Track inference progress with these standard categories:

CategoryValueDescription
MODEL_LOAD'model_load'Model loading and initialization
INFERENCE'inference'Running inference on inputs
POSTPROCESS'postprocess'Post-processing results
self.set_progress(1, 3, self.progress.MODEL_LOAD)
self.set_progress(2, 3, self.progress.INFERENCE)
self.set_progress(3, 3, self.progress.POSTPROCESS)

Helper Methods

get_model

Retrieve model metadata by ID.

def get_model(self, model_id: int) -> dict[str, Any]
ParameterTypeRequiredDescription
model_idintYesModel identifier

Returns: Model metadata dictionary including file URL.

model = self.get_model(123)
print(model['name'], model['file'])

download_model

Download and extract model artifacts.

def download_model(
self,
model_id: int,
output_dir: str | Path | None = None,
) -> Path
ParameterTypeRequiredDefaultDescription
model_idintYes-Model identifier
output_dirstr | Path | NoneNoNoneDirectory to extract model to. Uses tempdir if None

Returns: Path to extracted model directory.

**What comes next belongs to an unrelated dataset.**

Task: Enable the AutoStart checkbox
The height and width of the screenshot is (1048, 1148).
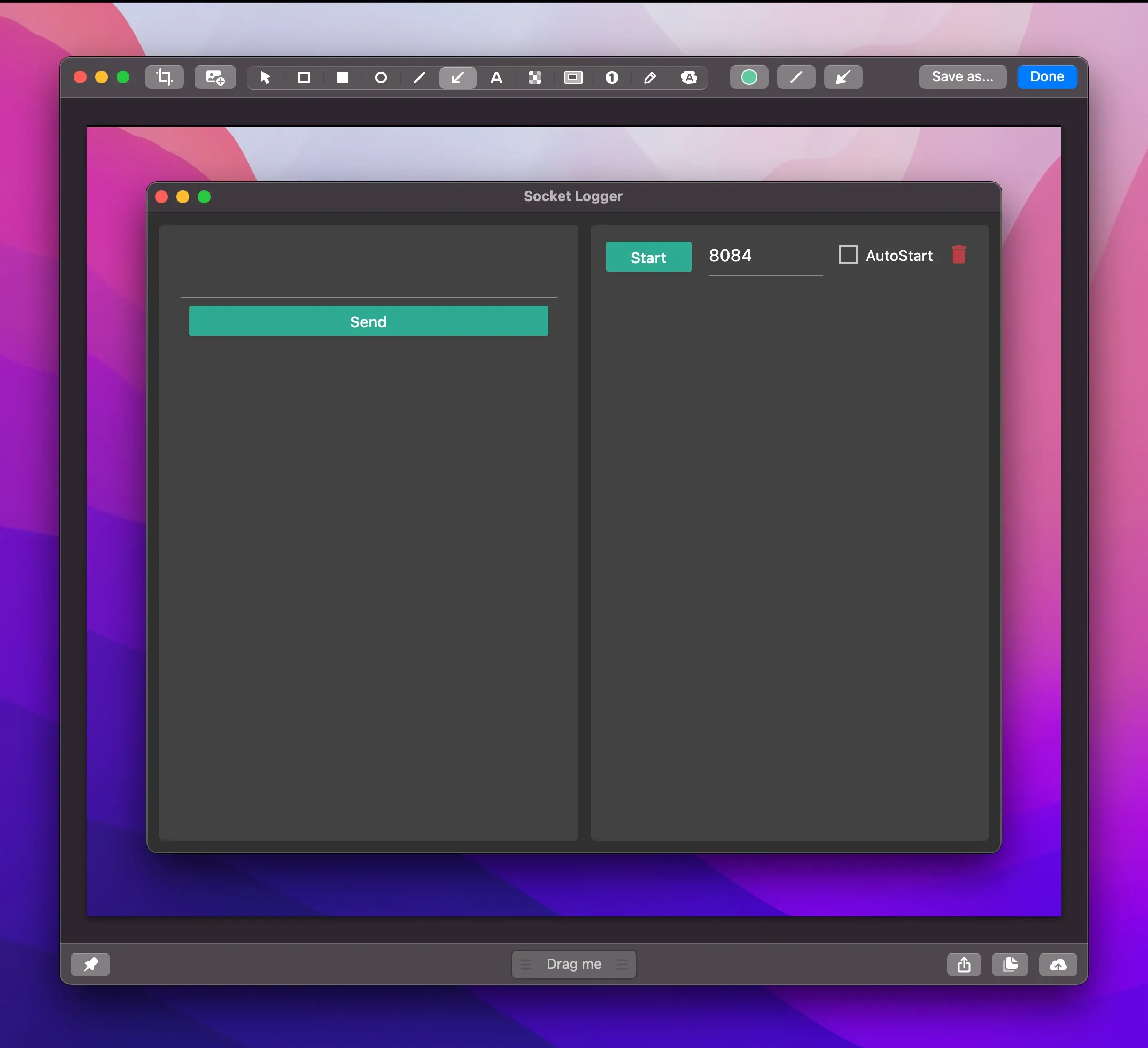Action: pyautogui.click(x=849, y=255)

model_path = self.download_model(123)
# model_path contains extracted model artifacts

load_model

Load model for inference. Downloads artifacts and returns model info with local path.

def load_model(self, model_id: int) -> dict[str, Any]
ParameterTypeRequiredDescription
model_idintYesModel identifier

Returns: Model metadata dict with 'path' key for local artifacts.

model_info = self.load_model(123)
model_path = model_info['path']
# Load your model framework here:
# model = torch.load(model_path / 'model.pt')

infer

Run inference on inputs. Override this method to implement your inference logic.

def infer(
self,
model: Any,
inputs: list[dict[str, Any]],
) -> list[dict[str, Any]]
ParameterTypeRequiredDescription
modelAnyYesLoaded model (framework-specific)
inputslist[dict[str, Any]]YesList of input dictionaries

Returns: List of result dictionaries.

def infer(self, model, inputs):
results = []
for inp in inputs:
prediction = model.predict(inp['image'])
results.append({'prediction': prediction})
return results

Execution Modes

Simple Mode

Override execute() directly for simple workflows:

from synapse_sdk.plugins.actions.inference import BaseInferenceAction
from pydantic import BaseModel

class InferenceParams(BaseModel):
model_id: int
inputs: list[dict]

class MyInferenceAction(BaseInferenceAction[InferenceParams]):
action_name = 'inference'

def execute(self) -> dict[str, Any]:
# Load model
model_info = self.load_model(self.params.model_id)
self.set_progress(1, 3, self.progress.MODEL_LOAD)

# Run inference
results = self.infer(model_info, self.params.inputs)
self.set_progress(2, 3, self.progress.INFERENCE)

# Post-process
processed = self._postprocess(results)
self.set_progress(3, 3, self.progress.POSTPROCESS)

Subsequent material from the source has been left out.